La proposition du Sénat des Etats-Unis de limiter et finalement réduire les émissions de dioxyde de carbone ne ralentirait la croissance économique que de 1.6% d’ici 2030, d’après l’Agence Américaine pour la Protection de l’Environnement (EPA).
L’analyse de l’EPA contredit ceux qui s’opposent aux limites obligatoires sur les émissions de dioxyde de carbone et qui affirment que l’économie américaine serait très affectée si les Etats-Unis mettaient en vigueur la loi soutenue par les leaders démocrates du Sénat et de la Chambre des Représentants.
Les sénateurs Joseph Lieberman, un indépendant du Connecticut, et John McCain, un républicain de l’Arizona, ont demandé à l’EPA d’analyser en février leur plan de réduire les émissions de dioxyde de carbone des Etats-Unis de 65% d’ici 2050 par rapport aux niveaux de 1990.
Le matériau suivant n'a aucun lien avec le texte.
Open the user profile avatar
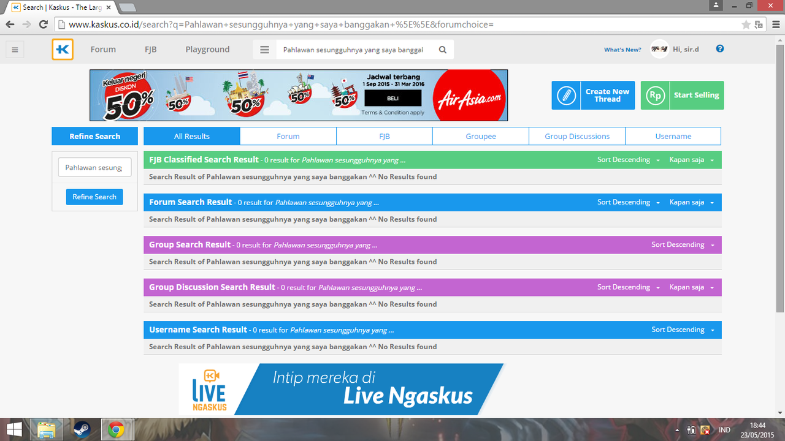Viewport: 785px width, 441px height. point(659,50)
L’EPA a découvert que la législation proposée par les Démocrates, la Climate Stewardship and Innovation Act of 2007 diminuerait de 1.6%, soit 419 milliards de dollars le PIB des Etats-Unis en 2030, et de 3.2%, soit de 1.332 billion de dollars en 2050.
Lors d’une audience devant un sous-comité du Comité de l’Environnement du Sénat mardi, Joseph Lieberman a fait remarquer que « rien n’est gratuit » et a qualifié les conséquences de la législation sur le dioxyde de carbone de « gérables et abordables ».
La totalité des sénateurs des Etats-Unis pourraient considérer la législation sur le réchauffement climatique pour la première fois cet automne, d’après Joseph Lieberman.
Le Comité de l’Environnement du Sénat devrait classer au moins cinq propositions pour lutter contre le réchauffement climatique.
Le sénateur de Californie, Barbara Boxer, présidente du comité, a déclaré qu’elle voulait que les membres examinent les propositions à leur retour de la pause d’été en Septembre.
Les Etats-Unis sont le pays qui émet le plus de dioxyde de carbone, l’un des gaz à effet de serre responsable du réchauffement climatique, de la fonte des glaciers et de l’augmentation du niveau des mers.
Joseph Lieberman a aussi déclaré que l’analyse de l’EPA avait montré que son plan de législation pourrait maintenir les niveaux de dioxyde de carbone émis par les Etats-Unis en dessous de 500 parties par million d’ici la fin du siècle, un niveau clé que les scientifiques internationaux estiment pouvoir soulager le monde des pires conséquences du réchauffement climatique.
L’analyse de l’EPA a aussi prouvé que les prix de l’essence aux Etats-Unis augmenteraient de 26 cents par gallon (1 gallon= 3.7 litres) en 2030 et 68 cents par gallon en 2050. les prix de l’électricité et du gaz naturel devraient aussi augmenter progressivement.
Un régime de limitation et de commerce adoptés par la plupart des propositions législatives du Congrès des Etats-Unis serait à l’origine de la création d’un marché brassant des millions de dollars pour le commerce des crédits d’émission (les permis de polluer).
Si la proposition de loi McCain-Lieberman est édictée, l’EPA pense que le marché pour les crédits et les compensations pour les émissions de gaz à effet de serre serait de 25 milliards de dollars en 2030 et de 27 milliards de dollars en 2050.
Pour protéger les consommateurs américains de la fluctuation des prix sur ces marchés, quatre sénateurs américains ont proposé mardi une législation qui formerait une structure pour contrôler les marchés du dioxyde de carbone et intervenir pendant les fluctuations des prix les plus importantes.